Disease Prevention: Polio in Africa is Nearly Eradicated
After a 28-year-long effort, polio in Africa is nearly eradicated. In August, the World Health Organization launched an intensive investigation into all of the continent’s collected data. The results already indicate one of the greatest public health victories of the century.

Only two cases of polio, both of which occurred in Nigeria, have been reported in the last two years. While these couple of cases prove that more work is needed, the global health community has made incredible strides in eradicating polio in Africa and throughout the rest of the world.

Polio is a highly infectious virus that progressively destroys the central nervous system. Initial symptoms include fatigue, headache, fever, vomiting, pain in limbs and stiffness of the neck. In some cases, it only takes several hours to cause total paralysis of the entire body. The virus spreads person to person or by way of a contaminated vehicle, contaminated drinking water or food are a couple of examples. Children are most susceptible and have been the focus of large-scale vaccination efforts for decades.

When the Global Polio Eradication Initiative launched in 1988, the disease was present in over 125 countries. More than 350,000 people were paralyzed every year. Since then, cases have dropped by 99% and universal vaccination has protected over 13 million children from potential paralysis.

Today, polio was eradicated throughout most of the world. According to the CDC, the U.S. hasn’t seen a single case since 1979. For countries whose health care delivery systems lack funding, infrastructure and political support, polio eradication is an astonishing victory.

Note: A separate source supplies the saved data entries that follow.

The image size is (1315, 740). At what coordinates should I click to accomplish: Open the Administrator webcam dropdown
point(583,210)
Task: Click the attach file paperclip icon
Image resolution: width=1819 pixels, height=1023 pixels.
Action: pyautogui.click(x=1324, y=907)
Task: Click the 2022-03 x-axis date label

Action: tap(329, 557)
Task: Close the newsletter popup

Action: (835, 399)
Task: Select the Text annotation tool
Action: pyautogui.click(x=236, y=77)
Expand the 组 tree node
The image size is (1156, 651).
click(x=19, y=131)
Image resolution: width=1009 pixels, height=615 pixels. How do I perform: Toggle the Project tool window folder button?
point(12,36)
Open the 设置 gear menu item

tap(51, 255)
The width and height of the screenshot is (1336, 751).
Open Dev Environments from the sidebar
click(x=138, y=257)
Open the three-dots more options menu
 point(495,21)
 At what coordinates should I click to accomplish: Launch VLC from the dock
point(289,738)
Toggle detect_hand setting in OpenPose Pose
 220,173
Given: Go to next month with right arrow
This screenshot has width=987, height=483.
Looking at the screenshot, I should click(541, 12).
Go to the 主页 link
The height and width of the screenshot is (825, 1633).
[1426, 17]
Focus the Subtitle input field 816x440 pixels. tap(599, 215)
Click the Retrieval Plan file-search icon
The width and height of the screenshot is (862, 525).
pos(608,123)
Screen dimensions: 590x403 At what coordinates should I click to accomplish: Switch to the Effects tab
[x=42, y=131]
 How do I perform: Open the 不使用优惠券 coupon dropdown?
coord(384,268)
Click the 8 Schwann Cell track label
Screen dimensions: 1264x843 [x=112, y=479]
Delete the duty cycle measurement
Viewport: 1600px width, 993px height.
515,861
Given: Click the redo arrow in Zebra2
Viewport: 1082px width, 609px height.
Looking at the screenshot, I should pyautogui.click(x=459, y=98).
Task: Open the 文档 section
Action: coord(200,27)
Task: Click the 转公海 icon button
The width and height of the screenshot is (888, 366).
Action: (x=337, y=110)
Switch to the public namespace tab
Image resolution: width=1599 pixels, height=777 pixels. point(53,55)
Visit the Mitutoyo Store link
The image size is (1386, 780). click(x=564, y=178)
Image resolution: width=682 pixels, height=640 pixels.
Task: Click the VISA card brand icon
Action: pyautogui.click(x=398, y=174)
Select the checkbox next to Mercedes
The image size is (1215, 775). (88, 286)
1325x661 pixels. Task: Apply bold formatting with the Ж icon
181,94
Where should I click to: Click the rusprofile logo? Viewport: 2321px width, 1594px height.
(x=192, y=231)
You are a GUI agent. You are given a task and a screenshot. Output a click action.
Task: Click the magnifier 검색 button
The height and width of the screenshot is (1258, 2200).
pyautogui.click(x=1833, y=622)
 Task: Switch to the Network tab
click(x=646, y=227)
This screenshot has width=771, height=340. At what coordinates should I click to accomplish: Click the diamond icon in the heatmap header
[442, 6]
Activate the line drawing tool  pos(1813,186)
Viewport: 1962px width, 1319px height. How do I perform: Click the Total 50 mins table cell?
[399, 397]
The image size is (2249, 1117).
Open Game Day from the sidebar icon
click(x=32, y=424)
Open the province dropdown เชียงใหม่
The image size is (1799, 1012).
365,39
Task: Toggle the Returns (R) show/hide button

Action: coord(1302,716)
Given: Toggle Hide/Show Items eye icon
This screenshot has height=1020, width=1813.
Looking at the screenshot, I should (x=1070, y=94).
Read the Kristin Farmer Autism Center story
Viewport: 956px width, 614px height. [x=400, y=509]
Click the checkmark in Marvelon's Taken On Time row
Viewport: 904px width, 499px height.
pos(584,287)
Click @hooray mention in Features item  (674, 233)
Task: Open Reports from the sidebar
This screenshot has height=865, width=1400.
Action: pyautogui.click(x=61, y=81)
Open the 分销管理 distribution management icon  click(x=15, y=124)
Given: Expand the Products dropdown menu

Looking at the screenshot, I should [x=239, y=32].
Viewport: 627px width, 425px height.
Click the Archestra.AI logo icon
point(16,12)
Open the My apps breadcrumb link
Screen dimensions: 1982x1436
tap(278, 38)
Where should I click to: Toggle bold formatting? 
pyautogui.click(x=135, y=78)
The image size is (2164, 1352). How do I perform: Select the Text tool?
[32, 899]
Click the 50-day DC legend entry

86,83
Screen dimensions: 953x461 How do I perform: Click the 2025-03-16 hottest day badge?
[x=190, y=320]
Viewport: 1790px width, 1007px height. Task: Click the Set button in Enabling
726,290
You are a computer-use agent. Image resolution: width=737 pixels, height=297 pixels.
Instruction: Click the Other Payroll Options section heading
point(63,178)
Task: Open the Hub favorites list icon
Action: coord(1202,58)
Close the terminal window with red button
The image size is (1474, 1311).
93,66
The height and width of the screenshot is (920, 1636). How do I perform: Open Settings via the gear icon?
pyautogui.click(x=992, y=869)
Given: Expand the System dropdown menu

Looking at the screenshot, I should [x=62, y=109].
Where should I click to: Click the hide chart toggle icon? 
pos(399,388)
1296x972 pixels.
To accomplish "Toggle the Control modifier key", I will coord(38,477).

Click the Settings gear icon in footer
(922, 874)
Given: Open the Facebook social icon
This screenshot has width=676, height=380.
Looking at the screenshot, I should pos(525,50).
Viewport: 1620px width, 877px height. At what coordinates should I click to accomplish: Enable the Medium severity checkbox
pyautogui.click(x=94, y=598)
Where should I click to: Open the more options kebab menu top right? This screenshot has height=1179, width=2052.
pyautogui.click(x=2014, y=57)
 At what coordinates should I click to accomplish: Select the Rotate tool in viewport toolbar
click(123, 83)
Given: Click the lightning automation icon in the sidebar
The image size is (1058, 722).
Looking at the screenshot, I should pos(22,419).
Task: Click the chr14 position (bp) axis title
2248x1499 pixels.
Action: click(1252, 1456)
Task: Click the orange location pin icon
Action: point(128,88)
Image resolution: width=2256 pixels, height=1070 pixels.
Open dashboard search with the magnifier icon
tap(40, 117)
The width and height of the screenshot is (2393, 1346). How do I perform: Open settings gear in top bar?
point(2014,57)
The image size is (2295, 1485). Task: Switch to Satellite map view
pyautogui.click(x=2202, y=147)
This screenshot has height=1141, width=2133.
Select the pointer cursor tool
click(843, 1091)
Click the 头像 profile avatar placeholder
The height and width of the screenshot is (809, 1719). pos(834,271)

Pakistan and Afghanistan are the only two countries where polio transmission has never been interrupted. Even so, the two nations have joined forces to improve vaccination efforts. Pakistani and Afghan leaders have pinpointed their shared border as the focal point of their synchronized effort, establishing 14 new vaccination points.

Recognizing this victory in context reminds us that long-term disease control is possible given the cooperation of stakeholders at the local, regional, national and international levels.